Это не совсем так. Понимаете, какая вещь? Это тот самый случай, когда есть и чувство бога, и чувство гармонии мира, и чувство неслучайности всего, но нет художественных средств, чтобы это выразить. Честертон был великолепный чувствователь, замечательный эссеист, гениальный догадчик, хотя и ему иногда изменяло чутье довольно часто, он о Муссолини отзывался положительно.
Но видите какая вещь? Художественных средств для выражения в себе этой прелести мира у не было. Он посредственный писатель. Простите, что я это говорю. Он был гениальный богослов и теолог, замечательный биограф и эссеист, феноменальный газетчик («писатель в газете» – это его самоопределение, это жанр, который он открыл). Но ничего не поделаешь, с чисто художественной стороны здесь все по-другому. Психологизм Честертона слаб, детективы его слишком эксцентричны и потому недостоверны, напугать он по-настоящему не может. У него одна гениальная книга. Это «Человек, который был Четвергом». Столкнулись два гения, потому что это еще и гениальный перевод Натальи Трауберг. По-русски эту книгу читать едва ли не обаятельнее, чем по-английски. Хотя и по-английски эту книгу читать большая радость. Мне повезло, потому что три гения столкнулись: я сначала узнал об этой книге в матвеевском пересказе, а уже потом прочел самостоятельно.
Это действительно божественная вещь. Когда сошелся жанр и автор. У Честертона – а книга имеет подзаголовок «a nightmare» (ночной кошмар) – с описанием снов несколько лучше обстоит дело, чем с психологией глубинной. Он совсем не психолог. Он замечательно описывает удивительные выдумки и чудеса, он, может быть, шел по гриновскому пути, но ему не повезло открыть свою страну, этакую «Гринландию». Он все-таки пытается работать в русле традиционного романа. Поэтому и «Шар и крест», и особенно мне неприятный «Перелетный кабак», вся эта искусственная, вымученная – Борхес это очень точно почувствовал – нормальность, больная нормальность, которая у невротика никогда не получается. А Честертон же был типичный невротик – с такими типичными реакциями, как потеря сознания во время родов жены, с падением в кому во время войны. Зашкаливает его эмоциональный ряд, его эмоциональное чутье.

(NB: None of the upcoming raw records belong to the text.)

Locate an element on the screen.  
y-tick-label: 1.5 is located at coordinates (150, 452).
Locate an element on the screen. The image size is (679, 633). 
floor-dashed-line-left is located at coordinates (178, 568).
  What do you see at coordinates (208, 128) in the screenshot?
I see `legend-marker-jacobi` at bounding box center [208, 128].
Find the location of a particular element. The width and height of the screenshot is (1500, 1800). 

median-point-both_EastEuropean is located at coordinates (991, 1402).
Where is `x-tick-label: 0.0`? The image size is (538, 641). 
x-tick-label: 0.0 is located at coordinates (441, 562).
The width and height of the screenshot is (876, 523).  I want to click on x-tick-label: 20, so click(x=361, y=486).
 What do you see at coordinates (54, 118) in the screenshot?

Поэтому его проза это в некотором смысле.
Ну вот как Андрей Шемякин называл Параджанова кинематографистом докинематографической эпохи, и в Тбилиси это очень понятно. Потому что здесь коллажная техника очень популярна. Насколько Иоселиани тотальный кинематографист, насколько Параджанов – это коллажная техника докинематографической эпохи. И при всем уважении к Параджанову, динамики в его фильмах недостаточно, особенно после «Цвета граната», последних работ. Вот «Легенда о Сурамской крепости» – гениальная же картина. И «Ашик-Кериб» тоже. Но все-таки это не кино, а это что-то другое. Да и в самом «Цвете граната» кино начинается в последних сорока минутах, на мой взгляд. Чем ближе к смерти героя, тем больше в этом мире оказывается динамики. А так это монтаж аттракционов замечательный.
Но именно ужас в том, что чаще всего люди с избытком эмоций наделены некоторым недостатком воображения, недостатком движения. И поэтому, может быть, проза Честертона – это не совсем проза.
Он правильно совершенно говорил, что чем сложнее существо, тем дольше длится его детство. Честертон в каком-то смысле так и не повзрослел. А проза требует взрослости, это взрослое такое дело. Он не дожил до прозы. Поэтому ему удалось в первом романе добиться наибольшей выразительности. Вот в 1908 году он прыгнул выше головы и больше уже так не прыгал. Его мировоззрение сложнее, чем его арсенал, вот так бы я сказал.